Adaptive optics visual simulator

The experimental measurements in this work were taken using the VAO Adaptive Optics Visual Simulator (Voptica S.L., Murcia, Spain). This clinical instrument allows to place optical stimuli different vergences through a micro display and to show to the patient its image through any optical phase profile35,36. The stimulus was an optotype with three high-contrast letters (tumbling Es) of different sizes corresponding to visual acuities of 0.4, 0.2 and 0.0 logMAR units. In our case, we have incorporated the phase of both inlays into the system following the indications of the manufacturer as CSV files with 846 × 846 values covering a pupil of 4.5 mm diameter. In this study, through-focus images provided by the corneal inlays in the VAO system were recorded in the range 0.0 D–3.0 D in 0.25 D steps using a 8 bits CCD camera (Edmund-Optics with model EO-10012C Lite Edition) with a resolution of 3,840 × 2,748 pixels and CCD dimensions of 6.41 × 4.59 (mm). The focusing lens was an achromatic doublet with 30 mm focal (AC254-030-A-ML, Thorlabs Inc. Newton, NJ, USA). Therefore, by recording images the visual stimuli through the VAO system, with a CCD camera replacing the eye, our aim was to found an agreement with the numerical simulations of the through the focus performance of both inlays.
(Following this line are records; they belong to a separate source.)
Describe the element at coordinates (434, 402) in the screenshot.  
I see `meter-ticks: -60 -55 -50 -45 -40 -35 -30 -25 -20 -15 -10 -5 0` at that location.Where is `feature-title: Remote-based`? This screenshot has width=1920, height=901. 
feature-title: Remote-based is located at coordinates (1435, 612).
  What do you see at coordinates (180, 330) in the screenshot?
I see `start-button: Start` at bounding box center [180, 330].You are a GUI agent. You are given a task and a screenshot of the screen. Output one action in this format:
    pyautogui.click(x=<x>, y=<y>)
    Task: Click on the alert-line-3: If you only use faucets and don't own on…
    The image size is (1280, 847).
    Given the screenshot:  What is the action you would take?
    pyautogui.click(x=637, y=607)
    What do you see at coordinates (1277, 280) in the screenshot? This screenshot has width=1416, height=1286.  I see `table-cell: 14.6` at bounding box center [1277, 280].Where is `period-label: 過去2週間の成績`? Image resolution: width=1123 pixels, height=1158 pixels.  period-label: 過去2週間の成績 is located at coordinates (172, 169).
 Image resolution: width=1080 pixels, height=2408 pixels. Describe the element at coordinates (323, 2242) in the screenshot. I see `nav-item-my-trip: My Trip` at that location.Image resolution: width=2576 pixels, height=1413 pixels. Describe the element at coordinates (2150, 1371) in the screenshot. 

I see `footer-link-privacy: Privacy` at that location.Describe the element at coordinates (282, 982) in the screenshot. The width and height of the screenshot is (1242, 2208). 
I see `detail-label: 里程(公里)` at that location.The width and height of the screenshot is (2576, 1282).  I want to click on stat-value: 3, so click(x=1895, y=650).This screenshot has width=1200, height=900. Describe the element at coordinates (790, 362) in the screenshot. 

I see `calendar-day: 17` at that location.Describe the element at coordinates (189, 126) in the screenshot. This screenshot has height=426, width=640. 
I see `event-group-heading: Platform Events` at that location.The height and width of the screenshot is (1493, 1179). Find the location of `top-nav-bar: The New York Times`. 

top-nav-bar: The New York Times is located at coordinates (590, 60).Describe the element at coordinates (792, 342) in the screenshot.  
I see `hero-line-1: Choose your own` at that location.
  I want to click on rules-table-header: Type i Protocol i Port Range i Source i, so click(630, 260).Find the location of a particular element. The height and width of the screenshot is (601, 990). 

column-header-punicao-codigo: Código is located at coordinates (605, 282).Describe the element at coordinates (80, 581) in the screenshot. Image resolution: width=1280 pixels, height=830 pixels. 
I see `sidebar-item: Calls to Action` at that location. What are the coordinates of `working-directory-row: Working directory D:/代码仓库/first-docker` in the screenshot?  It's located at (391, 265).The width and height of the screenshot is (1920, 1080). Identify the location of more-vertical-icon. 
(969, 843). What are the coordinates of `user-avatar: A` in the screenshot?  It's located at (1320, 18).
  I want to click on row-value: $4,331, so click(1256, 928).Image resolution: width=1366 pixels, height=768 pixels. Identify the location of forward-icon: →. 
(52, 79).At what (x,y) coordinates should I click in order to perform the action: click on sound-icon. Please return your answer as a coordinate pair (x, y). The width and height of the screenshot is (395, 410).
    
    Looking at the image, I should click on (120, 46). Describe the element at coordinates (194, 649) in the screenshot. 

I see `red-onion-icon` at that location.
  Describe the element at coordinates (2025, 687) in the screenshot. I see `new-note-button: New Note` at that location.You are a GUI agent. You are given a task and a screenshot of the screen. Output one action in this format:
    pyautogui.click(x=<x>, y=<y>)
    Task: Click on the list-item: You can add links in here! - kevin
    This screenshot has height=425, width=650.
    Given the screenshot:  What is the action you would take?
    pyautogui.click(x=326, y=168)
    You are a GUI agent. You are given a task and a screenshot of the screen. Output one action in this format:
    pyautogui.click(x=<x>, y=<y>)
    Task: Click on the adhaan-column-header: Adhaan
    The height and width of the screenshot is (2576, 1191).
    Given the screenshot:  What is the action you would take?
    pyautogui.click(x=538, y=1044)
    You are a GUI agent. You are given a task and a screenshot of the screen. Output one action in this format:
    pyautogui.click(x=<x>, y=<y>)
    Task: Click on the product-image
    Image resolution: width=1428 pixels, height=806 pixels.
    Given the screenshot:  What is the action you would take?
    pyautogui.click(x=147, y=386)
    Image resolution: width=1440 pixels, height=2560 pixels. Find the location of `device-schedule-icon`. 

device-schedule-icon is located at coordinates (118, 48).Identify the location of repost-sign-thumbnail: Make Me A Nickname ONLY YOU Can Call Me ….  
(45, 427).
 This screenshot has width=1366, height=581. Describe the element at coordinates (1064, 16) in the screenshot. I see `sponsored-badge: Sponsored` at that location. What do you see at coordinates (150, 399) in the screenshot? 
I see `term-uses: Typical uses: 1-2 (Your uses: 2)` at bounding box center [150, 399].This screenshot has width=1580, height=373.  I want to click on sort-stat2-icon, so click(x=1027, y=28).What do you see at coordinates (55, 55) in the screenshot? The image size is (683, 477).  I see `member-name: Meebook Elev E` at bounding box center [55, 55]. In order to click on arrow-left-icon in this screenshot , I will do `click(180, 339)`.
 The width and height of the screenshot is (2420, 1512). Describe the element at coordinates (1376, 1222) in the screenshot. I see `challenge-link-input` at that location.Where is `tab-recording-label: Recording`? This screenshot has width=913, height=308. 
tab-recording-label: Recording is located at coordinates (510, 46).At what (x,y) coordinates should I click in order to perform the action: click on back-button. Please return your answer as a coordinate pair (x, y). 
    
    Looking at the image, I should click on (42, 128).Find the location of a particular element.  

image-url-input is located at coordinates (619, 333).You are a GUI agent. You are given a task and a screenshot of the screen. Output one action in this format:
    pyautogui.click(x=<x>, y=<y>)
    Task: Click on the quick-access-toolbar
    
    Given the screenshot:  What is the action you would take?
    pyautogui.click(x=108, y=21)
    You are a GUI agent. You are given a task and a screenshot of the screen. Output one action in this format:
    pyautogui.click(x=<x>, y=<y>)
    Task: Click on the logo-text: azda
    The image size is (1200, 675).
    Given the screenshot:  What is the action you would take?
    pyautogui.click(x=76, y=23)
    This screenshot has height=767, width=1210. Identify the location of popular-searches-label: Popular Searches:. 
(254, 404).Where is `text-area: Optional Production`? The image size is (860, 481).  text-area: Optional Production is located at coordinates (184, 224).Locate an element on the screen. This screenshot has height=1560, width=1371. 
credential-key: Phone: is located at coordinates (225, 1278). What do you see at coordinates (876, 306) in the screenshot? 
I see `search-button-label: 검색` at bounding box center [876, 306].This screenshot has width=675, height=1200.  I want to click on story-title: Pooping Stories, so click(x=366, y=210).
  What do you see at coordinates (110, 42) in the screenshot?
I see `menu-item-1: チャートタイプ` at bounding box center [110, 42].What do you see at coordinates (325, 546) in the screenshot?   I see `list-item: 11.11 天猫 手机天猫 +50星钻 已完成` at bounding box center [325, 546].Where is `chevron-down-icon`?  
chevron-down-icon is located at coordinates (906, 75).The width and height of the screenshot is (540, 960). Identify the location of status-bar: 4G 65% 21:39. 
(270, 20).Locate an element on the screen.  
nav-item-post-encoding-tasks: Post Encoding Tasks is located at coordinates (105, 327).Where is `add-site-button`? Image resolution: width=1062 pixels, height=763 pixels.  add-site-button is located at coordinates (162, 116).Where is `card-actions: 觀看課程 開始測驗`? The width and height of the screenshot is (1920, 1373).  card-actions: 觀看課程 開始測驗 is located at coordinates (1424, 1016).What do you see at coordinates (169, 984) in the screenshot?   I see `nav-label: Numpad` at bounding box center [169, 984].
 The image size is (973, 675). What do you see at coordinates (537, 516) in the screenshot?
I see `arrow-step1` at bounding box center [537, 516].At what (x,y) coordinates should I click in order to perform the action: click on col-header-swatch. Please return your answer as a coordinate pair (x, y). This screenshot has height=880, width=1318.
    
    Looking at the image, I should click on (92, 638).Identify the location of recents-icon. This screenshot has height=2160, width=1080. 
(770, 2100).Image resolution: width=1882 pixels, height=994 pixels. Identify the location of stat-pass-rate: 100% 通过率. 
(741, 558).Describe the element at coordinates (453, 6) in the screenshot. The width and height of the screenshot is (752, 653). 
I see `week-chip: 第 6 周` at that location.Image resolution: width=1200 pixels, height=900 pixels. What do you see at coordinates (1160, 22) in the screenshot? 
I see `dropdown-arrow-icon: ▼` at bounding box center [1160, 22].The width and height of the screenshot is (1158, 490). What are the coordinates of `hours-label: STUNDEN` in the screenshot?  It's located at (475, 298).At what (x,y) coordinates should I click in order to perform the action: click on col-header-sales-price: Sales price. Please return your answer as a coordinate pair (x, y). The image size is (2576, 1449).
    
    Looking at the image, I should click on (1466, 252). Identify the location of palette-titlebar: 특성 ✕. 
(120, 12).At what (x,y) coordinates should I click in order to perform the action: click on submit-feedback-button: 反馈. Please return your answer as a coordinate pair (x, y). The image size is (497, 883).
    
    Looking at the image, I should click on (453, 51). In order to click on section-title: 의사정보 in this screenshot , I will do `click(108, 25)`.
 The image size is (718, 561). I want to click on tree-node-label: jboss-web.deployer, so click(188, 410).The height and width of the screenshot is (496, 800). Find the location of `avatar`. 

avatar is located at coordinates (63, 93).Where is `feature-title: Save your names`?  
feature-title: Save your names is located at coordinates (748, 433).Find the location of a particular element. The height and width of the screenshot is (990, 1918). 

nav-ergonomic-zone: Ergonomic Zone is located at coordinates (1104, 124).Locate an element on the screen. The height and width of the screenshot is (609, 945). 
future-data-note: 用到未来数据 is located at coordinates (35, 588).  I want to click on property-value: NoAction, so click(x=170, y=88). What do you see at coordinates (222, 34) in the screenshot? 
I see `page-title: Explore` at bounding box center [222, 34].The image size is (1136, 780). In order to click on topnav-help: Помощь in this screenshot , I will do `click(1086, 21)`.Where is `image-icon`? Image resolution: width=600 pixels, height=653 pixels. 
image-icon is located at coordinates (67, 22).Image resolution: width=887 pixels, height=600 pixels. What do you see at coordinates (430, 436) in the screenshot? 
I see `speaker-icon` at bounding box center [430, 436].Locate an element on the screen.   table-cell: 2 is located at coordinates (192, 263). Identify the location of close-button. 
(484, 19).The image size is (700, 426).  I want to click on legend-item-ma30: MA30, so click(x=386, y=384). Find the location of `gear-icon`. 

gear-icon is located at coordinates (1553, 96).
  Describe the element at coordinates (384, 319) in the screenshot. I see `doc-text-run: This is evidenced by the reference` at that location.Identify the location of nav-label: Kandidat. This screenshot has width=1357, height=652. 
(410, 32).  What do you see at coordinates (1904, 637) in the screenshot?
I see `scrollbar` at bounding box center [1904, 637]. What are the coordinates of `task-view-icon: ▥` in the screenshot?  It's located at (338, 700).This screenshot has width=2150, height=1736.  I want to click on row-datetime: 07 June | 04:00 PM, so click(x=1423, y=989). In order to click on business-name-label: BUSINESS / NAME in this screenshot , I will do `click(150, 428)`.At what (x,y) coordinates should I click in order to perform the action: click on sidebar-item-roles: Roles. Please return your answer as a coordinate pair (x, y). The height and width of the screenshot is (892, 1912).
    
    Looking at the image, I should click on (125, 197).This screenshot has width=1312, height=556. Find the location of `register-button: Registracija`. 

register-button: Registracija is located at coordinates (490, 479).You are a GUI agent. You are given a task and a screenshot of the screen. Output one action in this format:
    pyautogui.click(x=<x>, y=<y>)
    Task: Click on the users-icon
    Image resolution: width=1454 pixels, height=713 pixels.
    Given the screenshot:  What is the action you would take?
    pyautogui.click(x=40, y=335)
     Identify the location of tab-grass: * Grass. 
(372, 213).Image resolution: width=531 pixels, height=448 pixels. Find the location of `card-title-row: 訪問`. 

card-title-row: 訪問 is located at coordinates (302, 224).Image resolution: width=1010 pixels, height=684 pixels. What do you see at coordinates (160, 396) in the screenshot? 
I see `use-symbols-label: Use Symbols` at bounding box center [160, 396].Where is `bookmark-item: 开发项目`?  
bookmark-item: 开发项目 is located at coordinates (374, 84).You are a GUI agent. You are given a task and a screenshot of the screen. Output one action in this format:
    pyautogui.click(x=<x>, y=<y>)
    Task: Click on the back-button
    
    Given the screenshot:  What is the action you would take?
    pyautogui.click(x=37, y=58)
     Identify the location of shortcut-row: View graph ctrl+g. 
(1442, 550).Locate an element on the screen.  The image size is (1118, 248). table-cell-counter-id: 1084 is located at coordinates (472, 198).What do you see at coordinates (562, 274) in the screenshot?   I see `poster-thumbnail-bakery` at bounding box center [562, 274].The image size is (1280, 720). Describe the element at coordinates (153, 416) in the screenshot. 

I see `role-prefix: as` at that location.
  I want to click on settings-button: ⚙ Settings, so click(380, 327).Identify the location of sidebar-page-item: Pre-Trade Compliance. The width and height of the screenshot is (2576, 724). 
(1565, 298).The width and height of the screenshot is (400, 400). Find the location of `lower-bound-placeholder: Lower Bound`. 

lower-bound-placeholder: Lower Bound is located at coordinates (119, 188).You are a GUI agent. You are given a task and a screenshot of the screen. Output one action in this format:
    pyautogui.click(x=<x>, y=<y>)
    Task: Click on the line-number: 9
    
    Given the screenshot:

This was done despite that the real size of the projected phase CIs could not be measured experimentally because according to the manufacturer a real image of them is projected into the pupil plane of the observer’s eye, but the exact location of this plane is not specified. Consequently, although the instrument works with a single pupil diameter of 4.5 mm its projection over the artificial eye could have a magnification slightly different than 1.